• What this task involves: In the listing below, format the lines from the one containing "At what coordinates should I click to accomplish: Tap" through the one containing "tap(318, 197)" as a JSON list of strings, one string per line and leaving out blank lines. Include only those lines.

***** Input data *****

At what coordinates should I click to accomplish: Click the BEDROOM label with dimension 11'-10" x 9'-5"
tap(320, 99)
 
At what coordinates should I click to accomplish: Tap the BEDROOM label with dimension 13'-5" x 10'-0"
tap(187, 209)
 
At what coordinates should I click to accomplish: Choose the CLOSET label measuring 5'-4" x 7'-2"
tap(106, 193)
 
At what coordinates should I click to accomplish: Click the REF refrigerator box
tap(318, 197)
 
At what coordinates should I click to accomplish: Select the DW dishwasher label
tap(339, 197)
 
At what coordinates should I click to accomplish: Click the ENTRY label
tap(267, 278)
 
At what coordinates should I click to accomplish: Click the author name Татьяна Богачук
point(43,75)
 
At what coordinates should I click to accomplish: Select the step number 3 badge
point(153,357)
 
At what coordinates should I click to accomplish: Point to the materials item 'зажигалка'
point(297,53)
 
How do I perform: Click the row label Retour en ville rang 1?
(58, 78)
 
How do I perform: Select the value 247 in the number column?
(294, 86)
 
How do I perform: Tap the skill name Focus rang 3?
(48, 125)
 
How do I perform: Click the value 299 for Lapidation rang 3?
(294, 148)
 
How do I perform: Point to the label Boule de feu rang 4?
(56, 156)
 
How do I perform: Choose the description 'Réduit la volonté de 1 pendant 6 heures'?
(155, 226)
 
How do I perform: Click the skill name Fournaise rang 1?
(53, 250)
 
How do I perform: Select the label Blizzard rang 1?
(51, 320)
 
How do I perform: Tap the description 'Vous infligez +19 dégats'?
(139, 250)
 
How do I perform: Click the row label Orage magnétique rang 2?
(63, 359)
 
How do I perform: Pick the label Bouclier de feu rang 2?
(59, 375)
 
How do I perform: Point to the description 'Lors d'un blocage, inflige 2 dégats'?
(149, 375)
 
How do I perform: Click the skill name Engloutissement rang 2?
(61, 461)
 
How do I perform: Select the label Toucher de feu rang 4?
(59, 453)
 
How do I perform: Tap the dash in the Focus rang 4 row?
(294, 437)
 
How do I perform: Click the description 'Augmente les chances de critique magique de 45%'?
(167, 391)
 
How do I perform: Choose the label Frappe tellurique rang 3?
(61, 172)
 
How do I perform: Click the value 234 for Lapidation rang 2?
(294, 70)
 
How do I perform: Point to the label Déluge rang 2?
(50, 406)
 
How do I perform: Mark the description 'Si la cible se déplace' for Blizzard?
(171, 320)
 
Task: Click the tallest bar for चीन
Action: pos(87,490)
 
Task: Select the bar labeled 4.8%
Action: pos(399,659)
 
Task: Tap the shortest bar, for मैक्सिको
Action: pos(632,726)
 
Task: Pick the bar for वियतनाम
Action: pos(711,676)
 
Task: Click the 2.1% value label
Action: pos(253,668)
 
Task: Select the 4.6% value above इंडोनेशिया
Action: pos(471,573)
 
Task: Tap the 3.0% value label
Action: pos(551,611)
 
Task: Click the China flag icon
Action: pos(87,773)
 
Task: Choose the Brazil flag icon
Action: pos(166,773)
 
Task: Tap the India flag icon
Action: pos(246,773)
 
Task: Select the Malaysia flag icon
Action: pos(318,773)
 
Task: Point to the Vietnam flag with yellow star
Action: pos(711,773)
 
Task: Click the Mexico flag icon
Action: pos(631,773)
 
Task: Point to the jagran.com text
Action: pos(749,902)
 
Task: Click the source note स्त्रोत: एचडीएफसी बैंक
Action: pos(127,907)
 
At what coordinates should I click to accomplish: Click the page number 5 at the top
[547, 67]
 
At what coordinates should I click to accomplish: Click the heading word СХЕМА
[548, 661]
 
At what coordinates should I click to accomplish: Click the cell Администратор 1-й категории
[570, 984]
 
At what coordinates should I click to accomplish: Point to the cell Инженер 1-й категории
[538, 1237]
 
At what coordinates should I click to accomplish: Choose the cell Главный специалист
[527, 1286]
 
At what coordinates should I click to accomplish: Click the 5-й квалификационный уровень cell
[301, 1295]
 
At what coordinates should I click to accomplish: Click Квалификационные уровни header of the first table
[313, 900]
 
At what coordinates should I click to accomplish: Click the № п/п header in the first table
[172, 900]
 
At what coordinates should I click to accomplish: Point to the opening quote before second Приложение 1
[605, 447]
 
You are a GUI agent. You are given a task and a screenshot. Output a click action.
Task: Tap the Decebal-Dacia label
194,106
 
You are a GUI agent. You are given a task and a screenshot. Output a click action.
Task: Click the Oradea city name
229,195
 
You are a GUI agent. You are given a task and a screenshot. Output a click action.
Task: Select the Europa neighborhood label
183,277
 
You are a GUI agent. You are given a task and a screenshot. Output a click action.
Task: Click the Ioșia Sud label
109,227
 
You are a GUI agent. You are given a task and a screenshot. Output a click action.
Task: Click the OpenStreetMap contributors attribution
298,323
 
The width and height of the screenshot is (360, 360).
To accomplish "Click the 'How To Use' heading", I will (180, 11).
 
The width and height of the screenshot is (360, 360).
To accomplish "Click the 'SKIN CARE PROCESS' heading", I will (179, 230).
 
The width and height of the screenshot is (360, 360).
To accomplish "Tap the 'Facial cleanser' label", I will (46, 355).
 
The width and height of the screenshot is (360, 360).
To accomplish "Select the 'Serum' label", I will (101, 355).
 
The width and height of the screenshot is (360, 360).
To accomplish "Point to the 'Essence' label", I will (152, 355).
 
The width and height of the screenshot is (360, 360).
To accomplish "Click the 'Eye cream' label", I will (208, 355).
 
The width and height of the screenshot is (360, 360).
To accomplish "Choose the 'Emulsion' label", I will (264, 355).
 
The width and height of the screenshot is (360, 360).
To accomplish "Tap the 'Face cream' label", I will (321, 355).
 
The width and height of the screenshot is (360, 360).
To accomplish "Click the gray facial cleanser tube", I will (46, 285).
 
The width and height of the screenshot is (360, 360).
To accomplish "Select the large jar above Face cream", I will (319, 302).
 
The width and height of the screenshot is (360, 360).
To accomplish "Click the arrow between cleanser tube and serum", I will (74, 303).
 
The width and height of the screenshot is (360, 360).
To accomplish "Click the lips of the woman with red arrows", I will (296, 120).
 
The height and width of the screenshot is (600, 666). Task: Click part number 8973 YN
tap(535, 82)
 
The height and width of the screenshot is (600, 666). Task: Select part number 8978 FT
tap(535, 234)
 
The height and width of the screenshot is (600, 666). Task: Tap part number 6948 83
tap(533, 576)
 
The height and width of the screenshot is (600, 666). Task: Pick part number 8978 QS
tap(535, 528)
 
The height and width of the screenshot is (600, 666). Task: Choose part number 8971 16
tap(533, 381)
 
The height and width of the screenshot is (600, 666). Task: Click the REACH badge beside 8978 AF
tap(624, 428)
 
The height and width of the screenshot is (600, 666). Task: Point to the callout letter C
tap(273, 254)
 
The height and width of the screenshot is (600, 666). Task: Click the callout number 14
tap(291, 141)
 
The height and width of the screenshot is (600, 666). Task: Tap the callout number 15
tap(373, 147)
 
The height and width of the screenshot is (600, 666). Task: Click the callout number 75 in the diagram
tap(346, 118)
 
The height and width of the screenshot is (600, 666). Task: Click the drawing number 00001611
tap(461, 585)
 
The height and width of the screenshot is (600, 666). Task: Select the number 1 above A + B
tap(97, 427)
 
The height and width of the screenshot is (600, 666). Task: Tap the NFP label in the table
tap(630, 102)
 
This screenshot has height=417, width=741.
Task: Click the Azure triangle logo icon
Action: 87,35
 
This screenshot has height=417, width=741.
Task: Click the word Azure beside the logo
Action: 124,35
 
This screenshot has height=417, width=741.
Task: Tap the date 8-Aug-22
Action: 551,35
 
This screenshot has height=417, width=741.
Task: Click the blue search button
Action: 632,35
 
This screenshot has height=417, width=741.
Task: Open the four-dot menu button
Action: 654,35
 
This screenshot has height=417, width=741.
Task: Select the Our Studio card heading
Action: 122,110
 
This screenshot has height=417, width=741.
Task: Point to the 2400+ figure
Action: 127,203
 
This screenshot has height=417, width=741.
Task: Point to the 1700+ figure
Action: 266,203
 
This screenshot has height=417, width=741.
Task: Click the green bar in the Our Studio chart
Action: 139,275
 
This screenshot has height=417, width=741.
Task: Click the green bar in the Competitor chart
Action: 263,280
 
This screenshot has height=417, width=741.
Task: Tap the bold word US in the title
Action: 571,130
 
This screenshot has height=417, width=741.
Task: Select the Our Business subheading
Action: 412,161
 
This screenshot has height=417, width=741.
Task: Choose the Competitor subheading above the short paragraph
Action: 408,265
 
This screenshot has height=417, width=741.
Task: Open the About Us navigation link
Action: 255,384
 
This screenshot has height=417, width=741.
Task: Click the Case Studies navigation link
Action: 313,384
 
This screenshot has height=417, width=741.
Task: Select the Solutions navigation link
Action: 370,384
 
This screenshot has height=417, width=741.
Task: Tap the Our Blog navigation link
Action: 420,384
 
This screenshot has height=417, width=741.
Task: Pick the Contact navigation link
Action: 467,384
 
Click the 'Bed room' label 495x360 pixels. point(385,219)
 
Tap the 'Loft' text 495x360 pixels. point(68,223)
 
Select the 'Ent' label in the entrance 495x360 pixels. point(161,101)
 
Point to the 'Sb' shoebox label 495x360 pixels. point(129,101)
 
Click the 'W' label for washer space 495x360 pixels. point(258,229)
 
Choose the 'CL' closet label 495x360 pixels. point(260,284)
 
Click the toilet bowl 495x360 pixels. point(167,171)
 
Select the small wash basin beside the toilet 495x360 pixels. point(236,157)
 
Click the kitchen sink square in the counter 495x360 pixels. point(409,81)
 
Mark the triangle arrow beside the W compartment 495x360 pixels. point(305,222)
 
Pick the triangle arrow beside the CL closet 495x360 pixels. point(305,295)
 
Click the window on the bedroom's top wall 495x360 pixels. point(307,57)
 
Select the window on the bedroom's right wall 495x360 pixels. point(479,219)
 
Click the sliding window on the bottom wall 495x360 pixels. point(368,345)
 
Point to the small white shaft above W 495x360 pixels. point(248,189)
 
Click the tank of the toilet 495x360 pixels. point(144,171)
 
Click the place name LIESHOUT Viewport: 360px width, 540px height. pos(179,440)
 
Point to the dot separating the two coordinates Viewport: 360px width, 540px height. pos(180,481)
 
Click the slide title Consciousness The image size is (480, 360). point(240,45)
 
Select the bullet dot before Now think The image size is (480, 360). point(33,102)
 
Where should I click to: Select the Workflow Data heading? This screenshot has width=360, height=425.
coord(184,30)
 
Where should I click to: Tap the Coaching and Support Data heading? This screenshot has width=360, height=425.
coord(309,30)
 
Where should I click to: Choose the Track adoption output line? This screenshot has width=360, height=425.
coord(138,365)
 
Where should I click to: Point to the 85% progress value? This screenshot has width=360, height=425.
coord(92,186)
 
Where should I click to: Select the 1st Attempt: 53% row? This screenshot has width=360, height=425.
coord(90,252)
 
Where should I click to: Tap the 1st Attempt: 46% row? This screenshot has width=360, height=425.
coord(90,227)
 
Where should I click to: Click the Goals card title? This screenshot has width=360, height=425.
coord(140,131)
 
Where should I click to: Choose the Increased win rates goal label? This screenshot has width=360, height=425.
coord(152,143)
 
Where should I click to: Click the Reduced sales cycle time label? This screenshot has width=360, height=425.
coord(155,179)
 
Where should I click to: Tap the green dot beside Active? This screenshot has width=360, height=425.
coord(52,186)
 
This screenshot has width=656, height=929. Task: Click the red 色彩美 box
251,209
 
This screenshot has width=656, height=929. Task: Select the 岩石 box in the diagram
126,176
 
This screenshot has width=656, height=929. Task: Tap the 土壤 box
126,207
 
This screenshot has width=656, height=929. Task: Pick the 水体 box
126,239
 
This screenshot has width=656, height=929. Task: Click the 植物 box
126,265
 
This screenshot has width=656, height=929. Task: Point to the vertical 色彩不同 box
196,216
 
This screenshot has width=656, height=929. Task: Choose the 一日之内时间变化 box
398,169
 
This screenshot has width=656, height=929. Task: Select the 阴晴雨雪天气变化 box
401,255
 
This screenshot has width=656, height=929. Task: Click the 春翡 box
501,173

*****

• Output for this task:
[
  "At what coordinates should I click to accomplish: Tap the BEDROOM label with dimension 13'-5\" x 10'-0\"",
  "tap(187, 209)",
  "At what coordinates should I click to accomplish: Choose the CLOSET label measuring 5'-4\" x 7'-2\"",
  "tap(106, 193)",
  "At what coordinates should I click to accomplish: Click the REF refrigerator box",
  "tap(318, 197)"
]